WHAT TO DO
1 - Quote the passage on Dương Đình Nghệ's campaign against the Southern Han word for word, covering the stretch from "Lý Tiến, fearful, reported" through "of the prefectures.".
2 - Write what comes next in the account of Dương Đình Nghệ's campaign against the Southern Han, picking up right after its final sentence.

EXCERPTED TEXT
Lý Tiến, fearful, reported to the Southern Han king. That same year, Dương Đình Nghệ marched north and besieged the Southern Han Garrison in Dai La defeating the large Chinese army stationed there. The Southern Han king sent Commander Trình Bảo to reinforce Lý Tiến, although who at that stage had already abandoned his soldiers and fled back to China with his officials. Upon arrival Dương Đình Nghệ had already captured the fortified fortress, Trinh Bảo and his men besieged it, but Dương Đình Nghệ led a counter-attack and killed him. Dương Đình Nghệ taking the fortress, proclaimed himself the new Military Governor of Tĩnh Hải Quân, and drove all the remaining Chinese forces back to the border of China in the Jinghai Circuit, reassuming Vietnamese control of the prefectures.

ENTRIES SHOWN

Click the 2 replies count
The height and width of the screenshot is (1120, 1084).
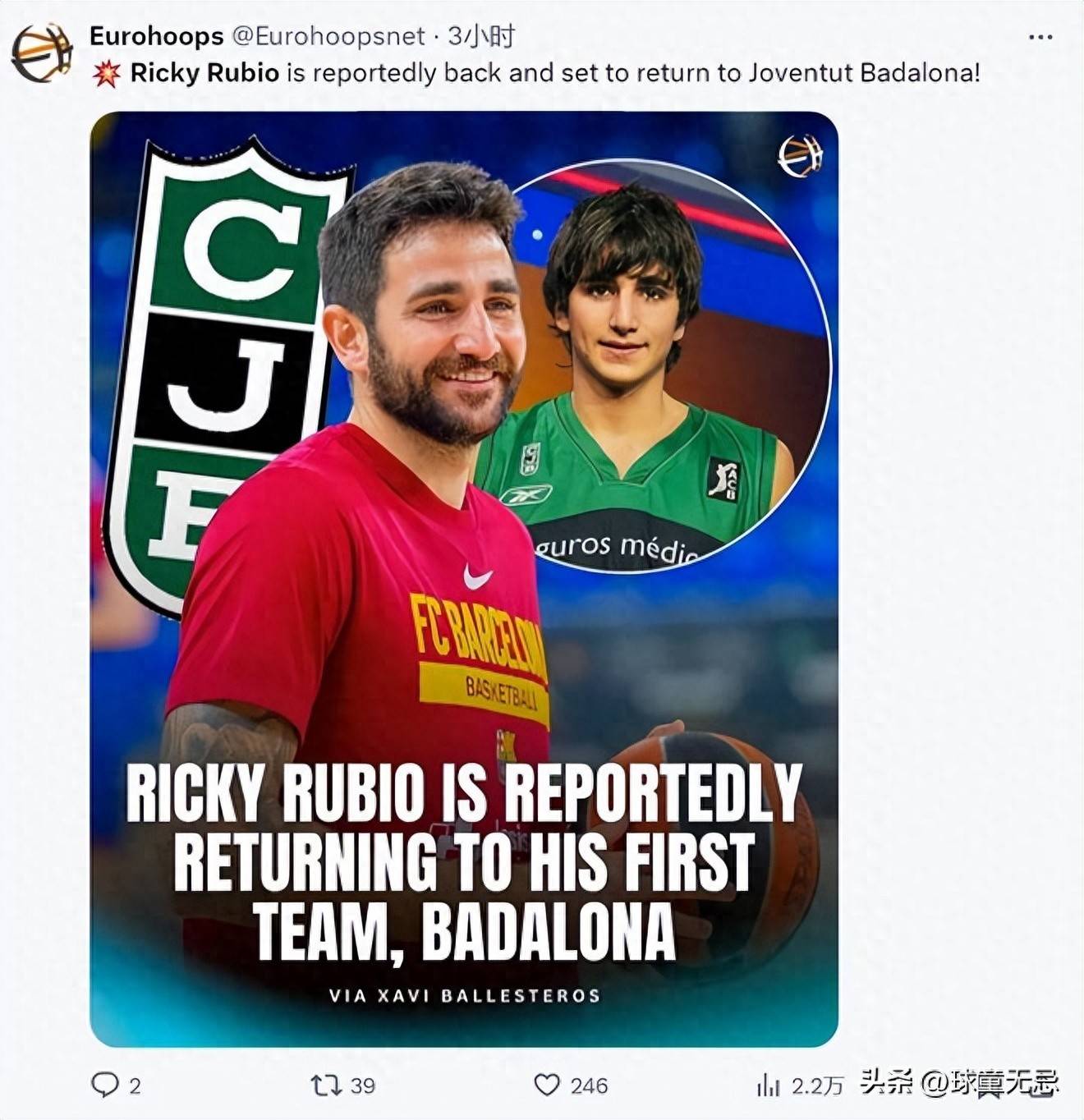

==

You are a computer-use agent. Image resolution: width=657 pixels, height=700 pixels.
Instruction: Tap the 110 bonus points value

ANSWERS TO EACH TASK
1 -
Lý Tiến, fearful, reported to the Southern Han king. That same year, Dương Đình Nghệ marched north and besieged the Southern Han Garrison in Dai La defeating the large Chinese army stationed there. The Southern Han king sent Commander Trình Bảo to reinforce Lý Tiến, although who at that stage had already abandoned his soldiers and fled back to China with his officials. Upon arrival Dương Đình Nghệ had already captured the fortified fortress, Trinh Bảo and his men besieged it, but Dương Đình Nghệ led a counter-attack and killed him. Dương Đình Nghệ taking the fortress, proclaimed himself the new Military Governor of Tĩnh Hải Quân, and drove all the remaining Chinese forces back to the border of China in the Jinghai Circuit, reassuming Vietnamese control of the prefectures.

2 -
==Death==
In the spring, March of 937, Dương Đình Nghệ was unexpectedly murdered by one of his commanders, Kiều Công Tiễn, who turned traitor and took power for himself. The murder caused outrage, upon hearing the news his mentee and son-in-law general Ngô Quyền who was married to his daughter Dương Thị Ngọc, marched his army north to seek vengeance. In response to the attack, Kiều Công Tiễn appealed to Liu Yan, the emperor of Southern Han for Chinese reinforcement and foreign intervention, but he was defeated in combat and executed by Ngô Quyền before the army of Southern Han entered the country. This event set the stage for the Battle of Bạch Đằng (938) considered one of the greatest victories in Vietnamese history and the turning point for the countries history, where Ngô Quyền despite being greatly outnumbered defeated the invading Southern Han and ended nearly 1000 years of Chinese rule over Vietnam, securing Vietnamese independence.

==Legacy==
Dương Đình Nghệ paved the way and inspired later Vietnamese leaders such as Ngô Quyền, Đinh Bộ Lĩnh, and Lê Hoàn to establish an independent, autonomous Đại Việt. Although Dương Đình Nghệ appeared only briefly in history, he was regarded as one of the most important and impactful Vietnamese figures in history. After his death, the Dương Clan retained influence, though indirectly, over the politics of the century. Successive leaders, Ngô Quyền, Đinh Bộ Lĩnh, Lê Hoàn, all married women of the Dương clan, and these Dương women played crucial roles in determining succession.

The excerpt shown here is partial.